* Requirement
Output the lines from the one holding "The width and" to the end of the entries that follow, exactly and only those, minus any pictures.

··········

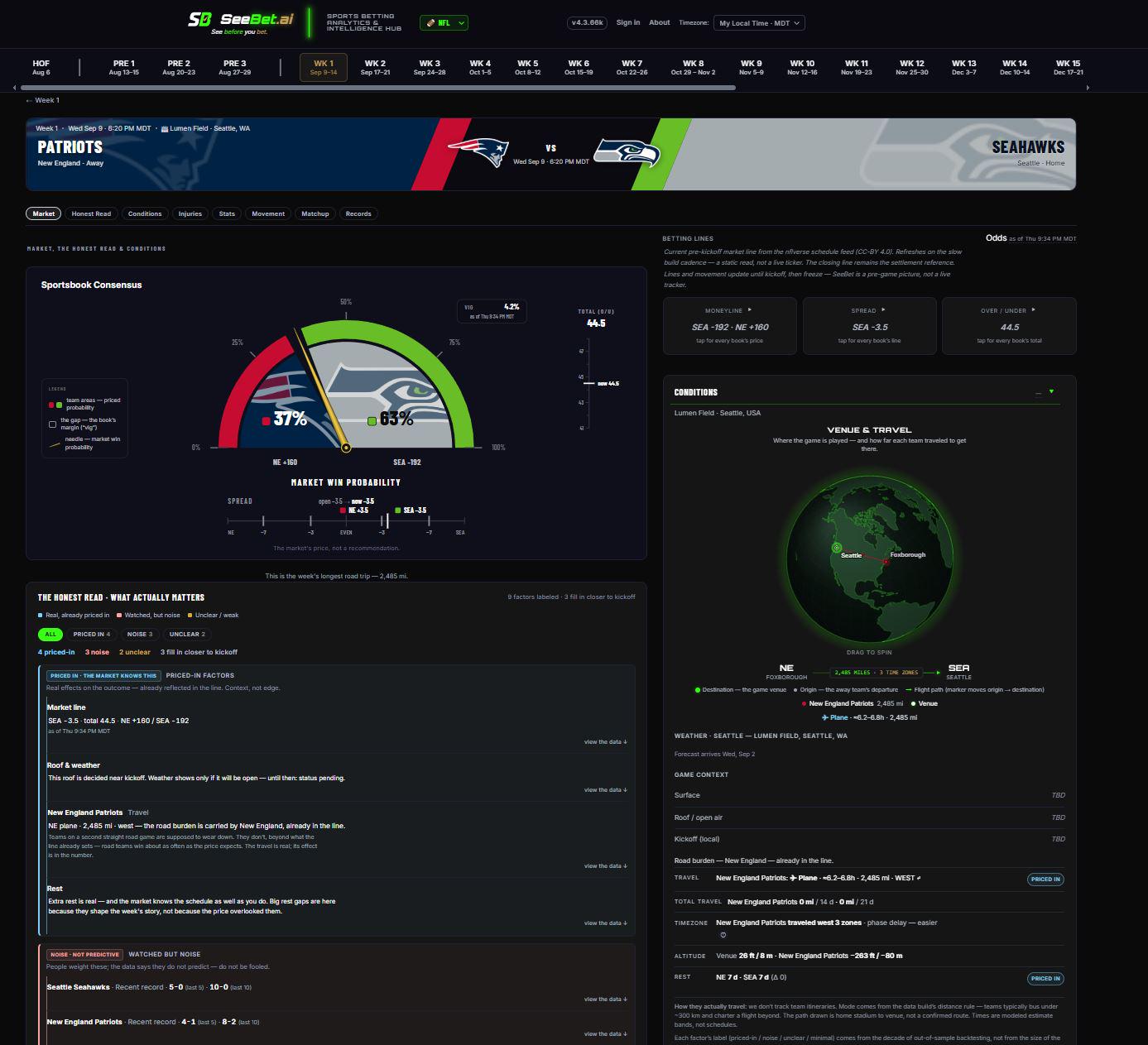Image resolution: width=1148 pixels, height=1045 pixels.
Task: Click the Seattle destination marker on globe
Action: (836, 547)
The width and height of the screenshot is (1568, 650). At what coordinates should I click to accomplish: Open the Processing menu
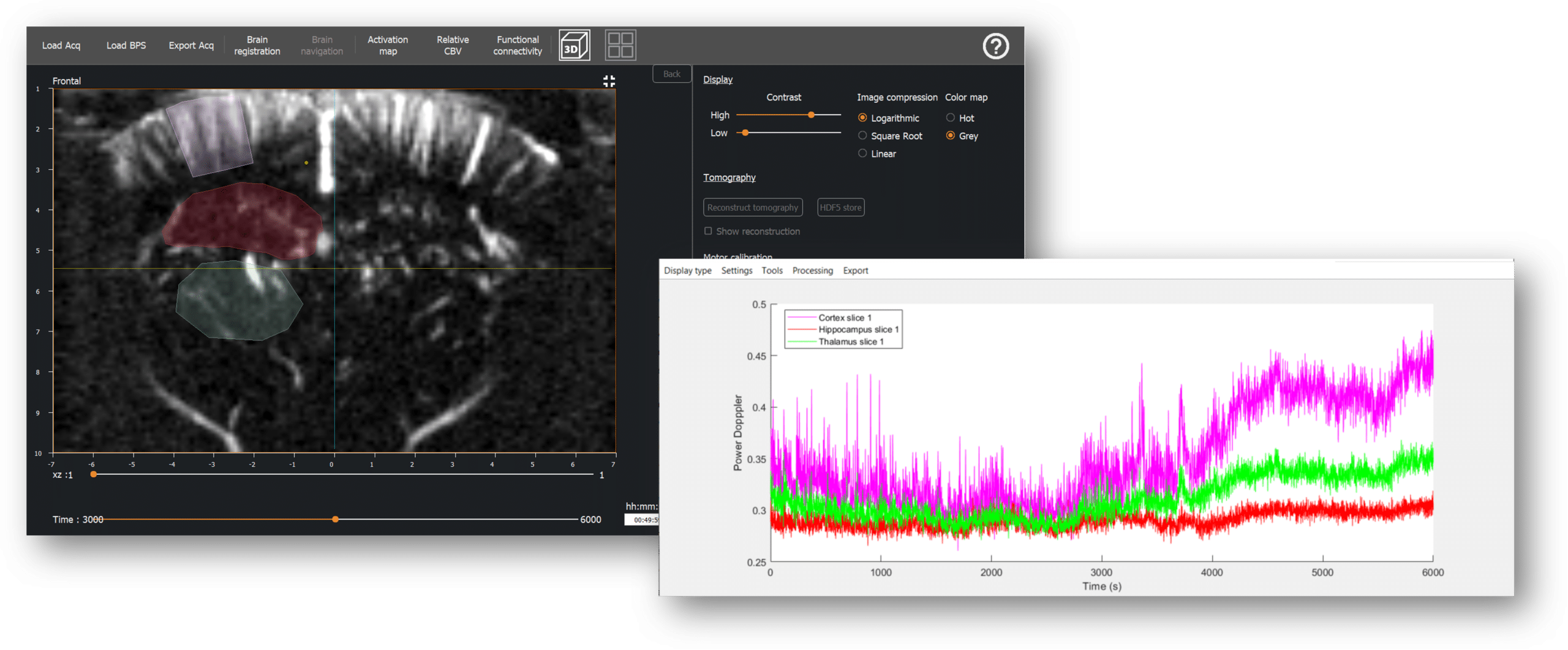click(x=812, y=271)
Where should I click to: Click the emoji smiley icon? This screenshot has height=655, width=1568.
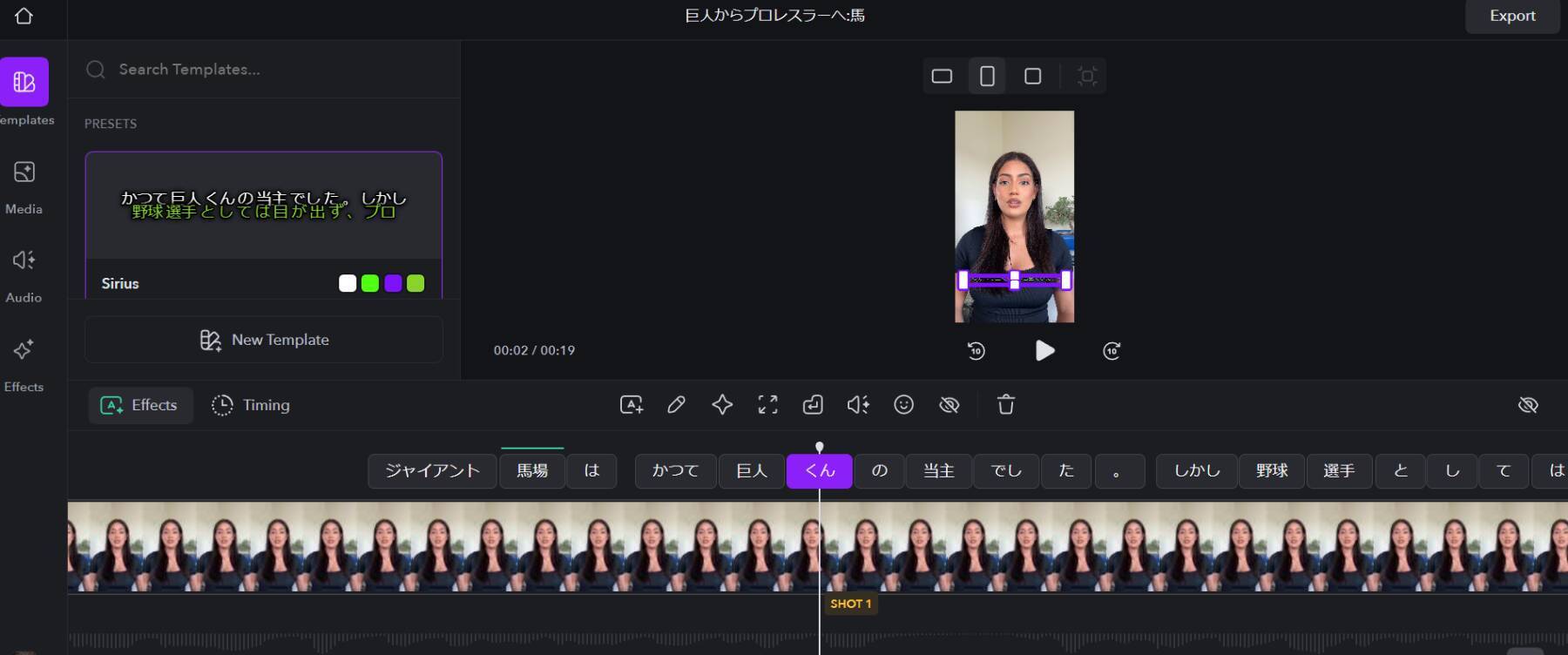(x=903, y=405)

··········

* Response to the task
The width and height of the screenshot is (1568, 650). At what coordinates should I click to accomplish: Open the Processing menu
click(x=812, y=271)
Where should I click to: Click the emoji smiley icon? This screenshot has height=655, width=1568.
(x=903, y=405)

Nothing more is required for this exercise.